Conceptualising Nonviolent Revolution

Amidst an increasingly splintered and polarised world, it may seem logical for those concerned with peace and justice to tread carefully, pursuing only minimalist or reformist goals which do not threaten an already shaky socio-political foundation. In this paper, I explore an alternative approach to peaceful social change – prefigurative action – highlighting it as an approach which refuses to turn its back on the potential or importance of revolutionary change, but which works to reconfigure what this revolutionary change might be, as well as the process through which it might occur.

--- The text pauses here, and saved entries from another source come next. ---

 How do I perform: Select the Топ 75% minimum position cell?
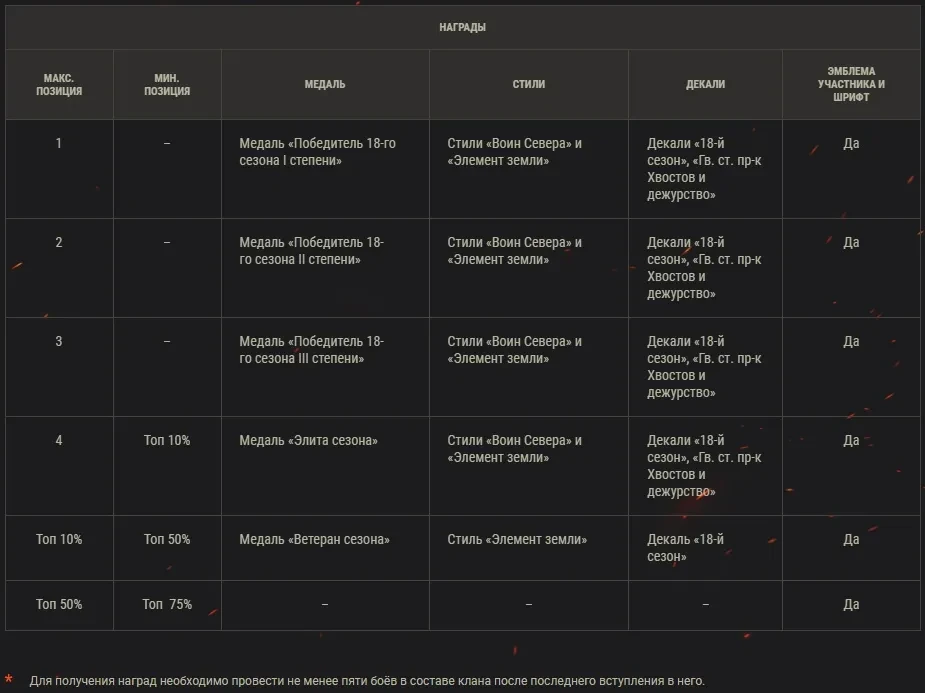pyautogui.click(x=166, y=604)
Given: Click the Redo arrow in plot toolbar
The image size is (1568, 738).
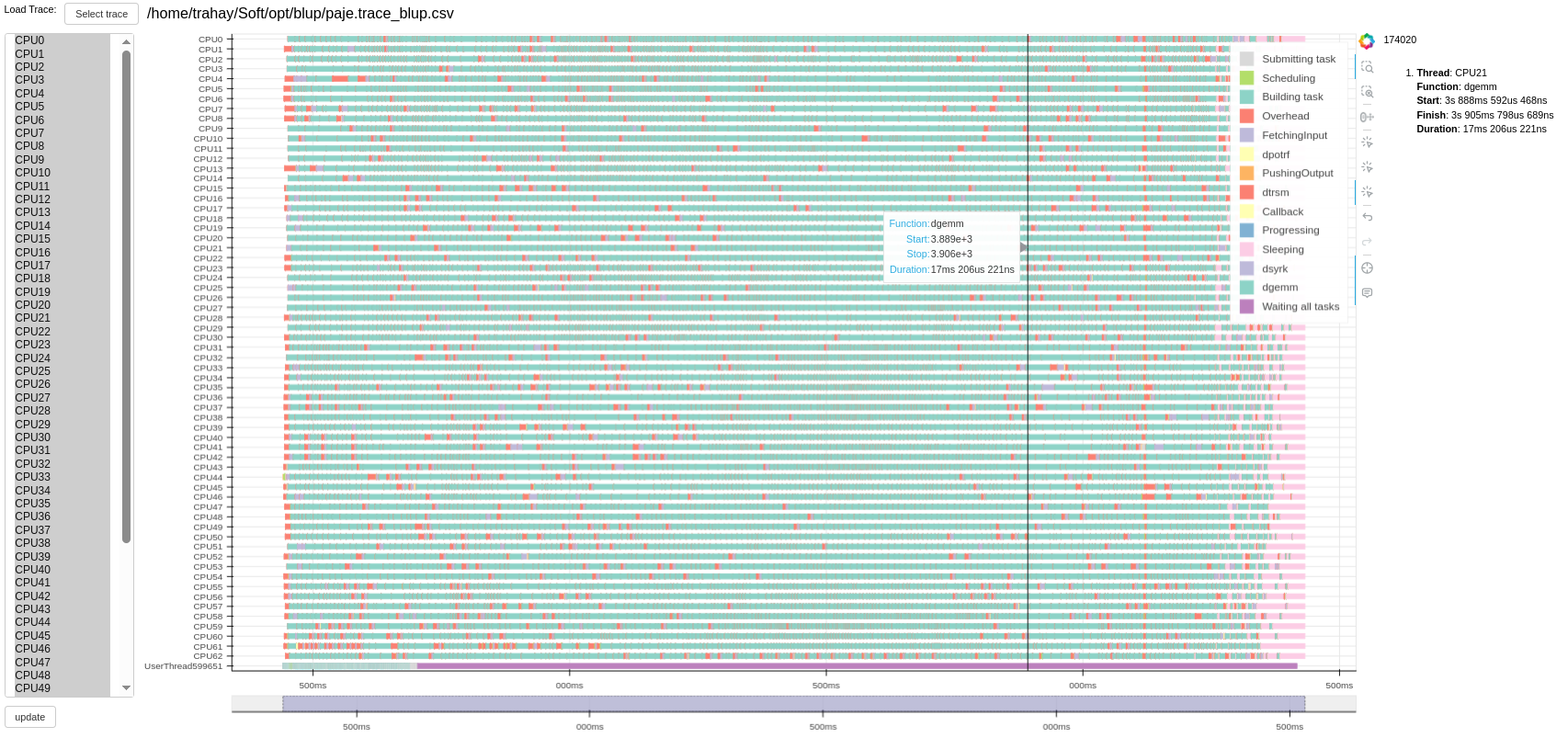Looking at the screenshot, I should (1367, 242).
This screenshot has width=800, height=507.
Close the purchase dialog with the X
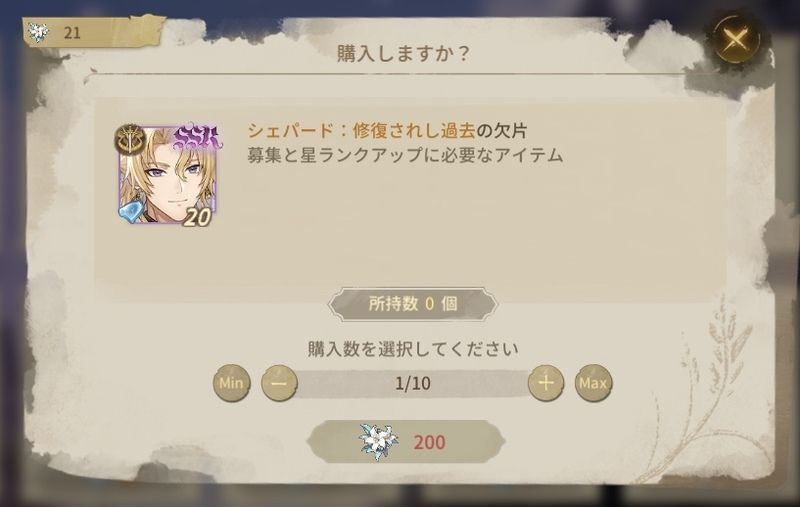tap(735, 39)
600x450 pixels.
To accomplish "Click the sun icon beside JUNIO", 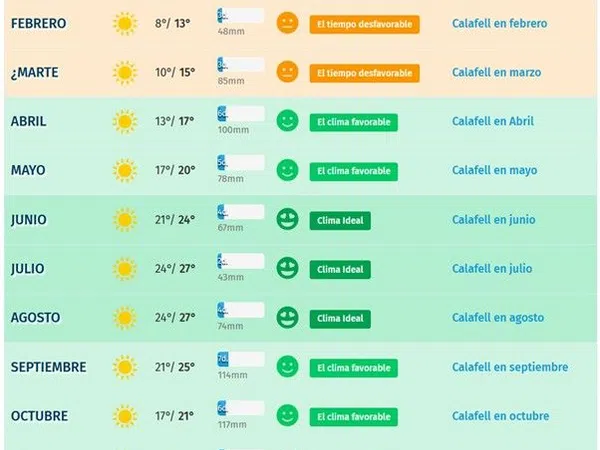I will pyautogui.click(x=124, y=219).
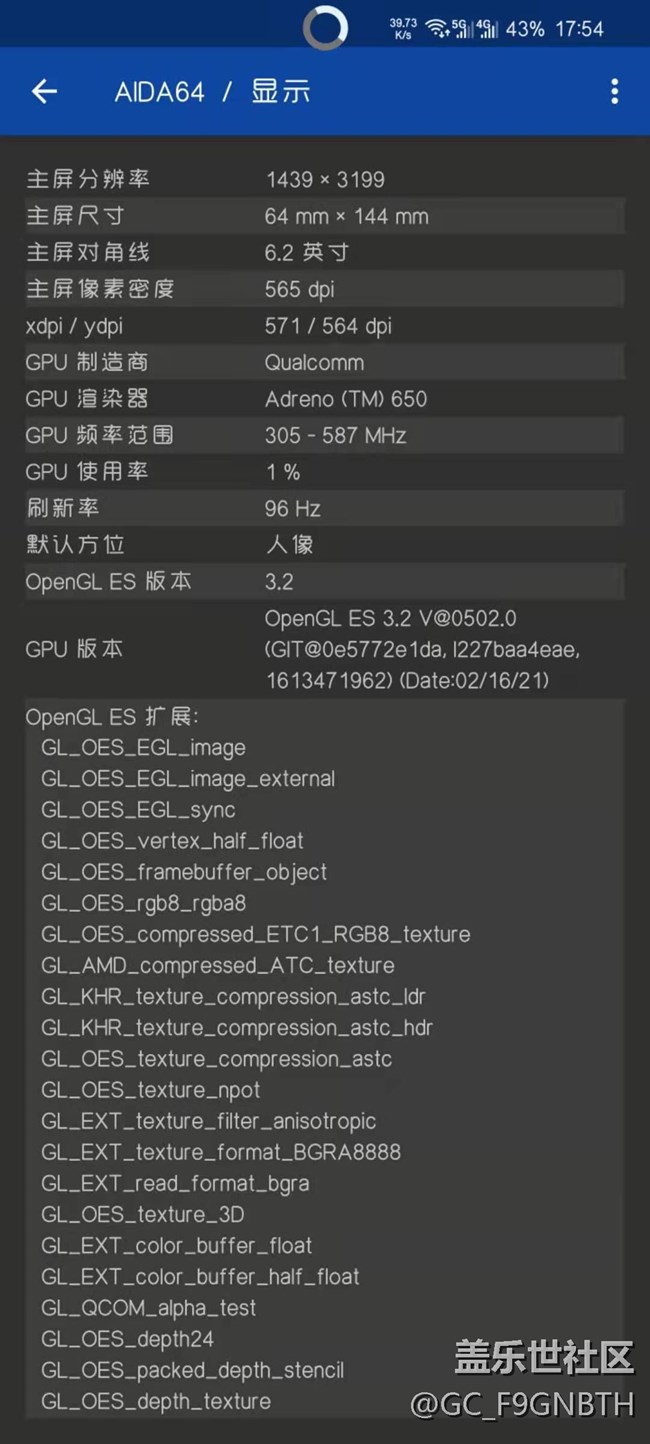650x1444 pixels.
Task: Select the 刷新率 row showing 96 Hz
Action: tap(325, 508)
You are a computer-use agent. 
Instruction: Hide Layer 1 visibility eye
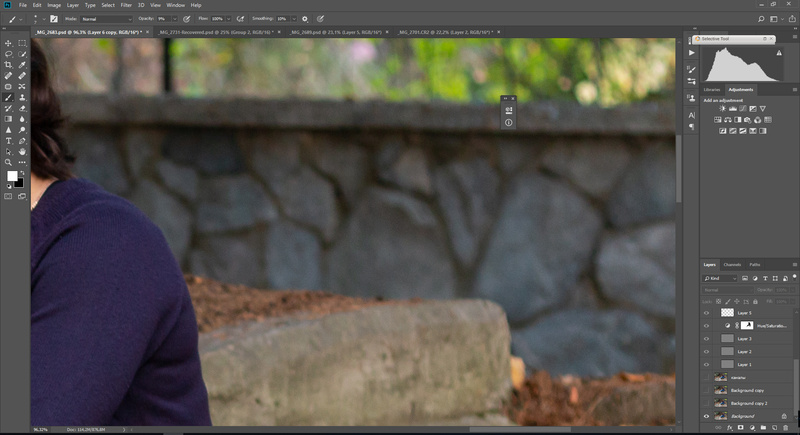pos(707,365)
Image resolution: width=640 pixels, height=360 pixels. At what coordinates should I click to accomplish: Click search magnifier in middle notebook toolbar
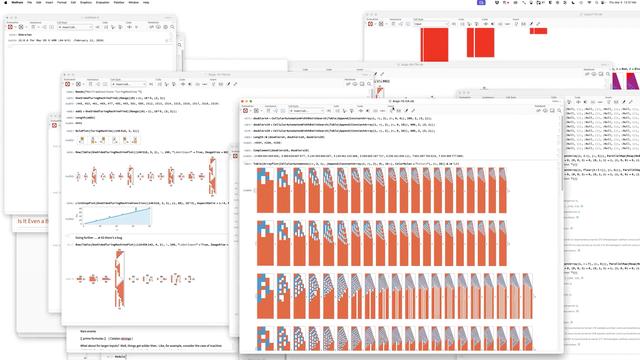click(x=369, y=84)

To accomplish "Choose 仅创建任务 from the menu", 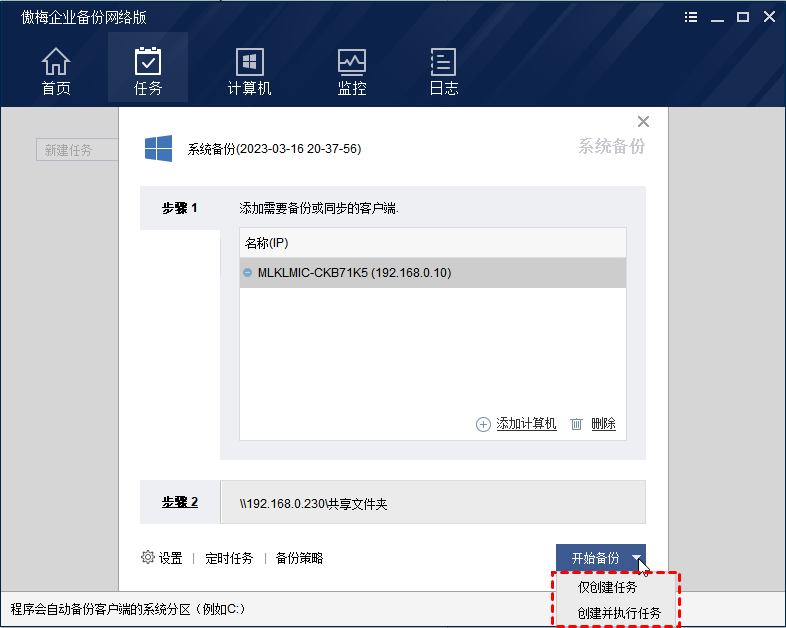I will point(607,588).
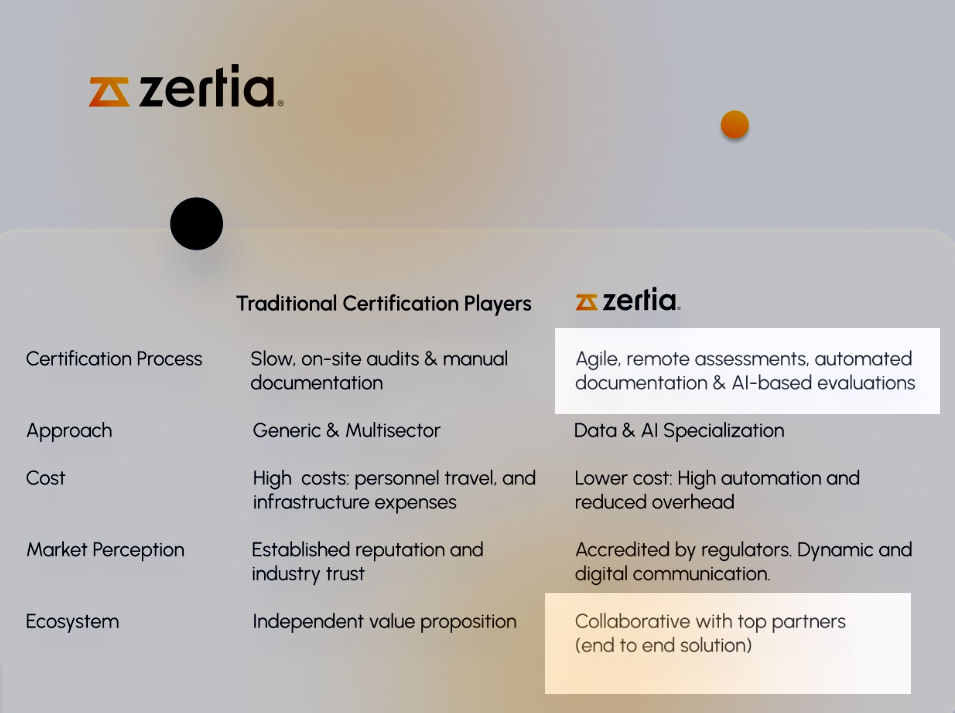Select the "Generic & Multisector" text
955x713 pixels.
[x=346, y=431]
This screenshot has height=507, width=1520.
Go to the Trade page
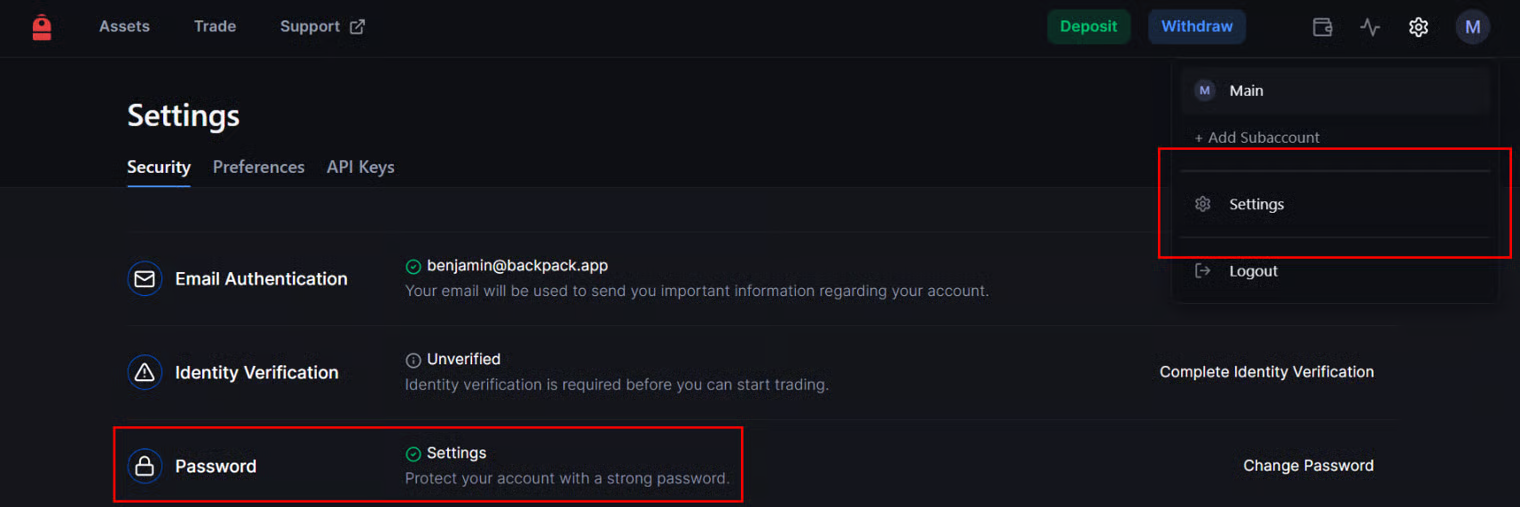coord(215,27)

Whilst much scholarship on revolution, both violent and nonviolent, assumes revolution to be the concrete achievement of a clear goal – often the overthrow of a particular regime and/or the capturing and control of state power – the prefigurative approach, with its focus on process, suggests that the potential for radical social change is better understood and guided by a set of principles. Building from this, I seek to sketch out a framework of inter-connecting principles which might be thought of as constituting nonviolent revolutionary struggle. To do this, I use Burrowes’ (1996) notion of a social cosmology which consists “of four mutually reinforcing components: the society’s specific pattern of matter-energy use, its particular set of social relations, its prevailing philosophy about the nature of society (which includes a conception of human nature), and its strategies for dealing with conflict”. By considering each of these components, I suggest that a range of principles can be identified which not only articulate a resistance to neoliberal domination, but which can be locally and contextually applied by a diversity of groups.